La cabeza perdida de Enrique IV de Francia

Enrique IV de Francia y III de Navarra (llamado El Grande) fue rey de Francia entre 1589 y 1610.

Su reinado fue muy convulso pues se vio metido de lleno en  las Guerras de Religión que asolaban Francia durante esa época.

Famoso por la atribución de la frase "París bien vale una misa", fue muy querido por su pueblo, aunque también contaba con muchos detractores. De hecho, murió asesinado por dos puñaladas de uno de ellos en 1610.

Fue enterrado (previamente momificado) en la Basílica de Sant Denís con sus antepasados. Pero no descansaría en paz ...
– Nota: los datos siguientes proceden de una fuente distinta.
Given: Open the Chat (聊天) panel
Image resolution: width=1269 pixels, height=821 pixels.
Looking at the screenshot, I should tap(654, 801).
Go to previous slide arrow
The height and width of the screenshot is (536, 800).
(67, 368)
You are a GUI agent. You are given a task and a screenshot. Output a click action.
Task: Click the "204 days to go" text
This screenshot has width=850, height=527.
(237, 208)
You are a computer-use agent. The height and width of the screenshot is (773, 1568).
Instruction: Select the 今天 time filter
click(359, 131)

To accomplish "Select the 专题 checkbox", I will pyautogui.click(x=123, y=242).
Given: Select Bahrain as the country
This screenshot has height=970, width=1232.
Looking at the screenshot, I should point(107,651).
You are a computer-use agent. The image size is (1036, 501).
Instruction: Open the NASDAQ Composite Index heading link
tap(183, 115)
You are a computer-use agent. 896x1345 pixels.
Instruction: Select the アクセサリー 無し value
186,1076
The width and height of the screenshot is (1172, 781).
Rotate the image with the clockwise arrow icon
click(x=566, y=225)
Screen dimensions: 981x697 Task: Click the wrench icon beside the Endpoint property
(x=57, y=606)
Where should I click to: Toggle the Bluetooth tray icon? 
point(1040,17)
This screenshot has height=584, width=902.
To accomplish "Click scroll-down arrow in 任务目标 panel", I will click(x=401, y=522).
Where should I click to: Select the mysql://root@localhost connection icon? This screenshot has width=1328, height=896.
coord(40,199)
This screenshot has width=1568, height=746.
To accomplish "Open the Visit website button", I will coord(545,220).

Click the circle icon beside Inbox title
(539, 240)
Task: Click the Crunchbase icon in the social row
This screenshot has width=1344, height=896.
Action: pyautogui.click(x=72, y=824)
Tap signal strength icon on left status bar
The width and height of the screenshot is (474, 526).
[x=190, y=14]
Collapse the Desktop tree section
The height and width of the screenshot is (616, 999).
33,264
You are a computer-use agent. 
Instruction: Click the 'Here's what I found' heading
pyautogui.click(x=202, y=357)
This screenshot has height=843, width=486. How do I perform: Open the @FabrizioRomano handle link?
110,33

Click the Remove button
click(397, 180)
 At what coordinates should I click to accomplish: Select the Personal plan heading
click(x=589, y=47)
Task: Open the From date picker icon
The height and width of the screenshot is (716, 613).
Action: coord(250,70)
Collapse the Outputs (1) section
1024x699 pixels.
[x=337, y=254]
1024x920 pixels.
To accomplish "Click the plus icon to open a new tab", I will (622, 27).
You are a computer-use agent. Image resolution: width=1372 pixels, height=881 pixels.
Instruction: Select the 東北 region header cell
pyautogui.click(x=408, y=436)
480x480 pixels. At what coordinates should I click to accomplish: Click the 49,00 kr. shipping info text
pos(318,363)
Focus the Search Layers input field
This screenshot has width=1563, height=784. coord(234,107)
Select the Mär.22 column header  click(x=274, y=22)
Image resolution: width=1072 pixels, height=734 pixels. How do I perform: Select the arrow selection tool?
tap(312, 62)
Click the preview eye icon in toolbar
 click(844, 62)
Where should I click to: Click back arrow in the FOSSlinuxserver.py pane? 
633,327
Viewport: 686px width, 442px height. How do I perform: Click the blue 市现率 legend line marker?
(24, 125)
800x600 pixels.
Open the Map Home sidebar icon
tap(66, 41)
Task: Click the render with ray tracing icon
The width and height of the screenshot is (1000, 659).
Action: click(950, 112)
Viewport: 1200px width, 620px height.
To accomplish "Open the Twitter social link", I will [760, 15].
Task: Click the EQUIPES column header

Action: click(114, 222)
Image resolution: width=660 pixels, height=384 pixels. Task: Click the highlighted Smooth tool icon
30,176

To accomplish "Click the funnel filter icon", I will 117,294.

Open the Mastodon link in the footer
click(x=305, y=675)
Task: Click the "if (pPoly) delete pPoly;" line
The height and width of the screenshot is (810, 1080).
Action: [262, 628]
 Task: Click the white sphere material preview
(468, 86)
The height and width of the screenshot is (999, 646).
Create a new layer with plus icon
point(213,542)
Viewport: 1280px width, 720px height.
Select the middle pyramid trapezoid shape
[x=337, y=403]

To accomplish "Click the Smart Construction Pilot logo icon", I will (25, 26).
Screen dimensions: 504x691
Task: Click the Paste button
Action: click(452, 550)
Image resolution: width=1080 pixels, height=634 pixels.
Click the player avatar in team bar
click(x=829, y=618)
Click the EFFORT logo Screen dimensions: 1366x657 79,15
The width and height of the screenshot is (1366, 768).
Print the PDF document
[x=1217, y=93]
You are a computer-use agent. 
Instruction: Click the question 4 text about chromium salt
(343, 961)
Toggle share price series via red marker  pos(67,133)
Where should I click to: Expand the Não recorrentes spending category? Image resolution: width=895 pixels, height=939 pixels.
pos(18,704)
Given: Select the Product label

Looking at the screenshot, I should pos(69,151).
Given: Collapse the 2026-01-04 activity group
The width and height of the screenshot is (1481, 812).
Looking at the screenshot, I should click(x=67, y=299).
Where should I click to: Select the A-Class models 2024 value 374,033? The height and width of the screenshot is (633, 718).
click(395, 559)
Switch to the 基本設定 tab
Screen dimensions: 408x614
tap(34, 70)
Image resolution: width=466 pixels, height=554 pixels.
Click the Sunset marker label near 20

Durante la Revolución francesa, el cuerpo de Enrique IV fue profanado y decapitado perdiéndose su cabeza. Los revolucionarios se apoderarían de varios cadáveres reales, decapitándolos y enterrándolos en una fosa común.

En 1817, cuando volvió la monarquía a Francia, Luis XVIII ordenaría la vuelta de todos los restos a su lugar de origen ,pero la cabeza de Enrique IV brillaba por su ausencia.

No se supo nada hasta que en 1919 un anticuario compró un cráneo asegurando que era la cabeza perdida del rey. Nunca lo pudo demostrar. Se la vendió antes de su muerte en 1946 a una pareja amante de la historia para que prosiguieran con esa investigación.

En 2008 un jubilado aseguró tener en su casa esa cabeza, comprada muchos años atrás a la pareja; ciertamente los rasgos que conservaba y los rastros de algunas heridas coincidían con los del monarca.

Tras exhaustivos estudios por un equipo de científicos -incluida una comparación genética con la sangre de Luis XIV-  se autentificó: el cráneo pertenecía a Enrique IV, lográndose además una reconstrucción facial con las técnicas más avanzadas.

cabeza Enrique IV Francia

Como heredero directo (según los legitimistas), el cráneo fue entregado a Luis Alfonso de Borbón Martinez – Bordiu, que lo conserva ahora en su casa a la espera de poder volver a enterrarlo en la Basílica de donde un día fue arrancado.

Este hallazgo, sin embargo, cuenta con muchos detractores que afirman que no puede asegurarse con tal fiabilidad, pues los restos de ADN con los que se les ha comparado son demasiado antiguos como para dar datos precisos.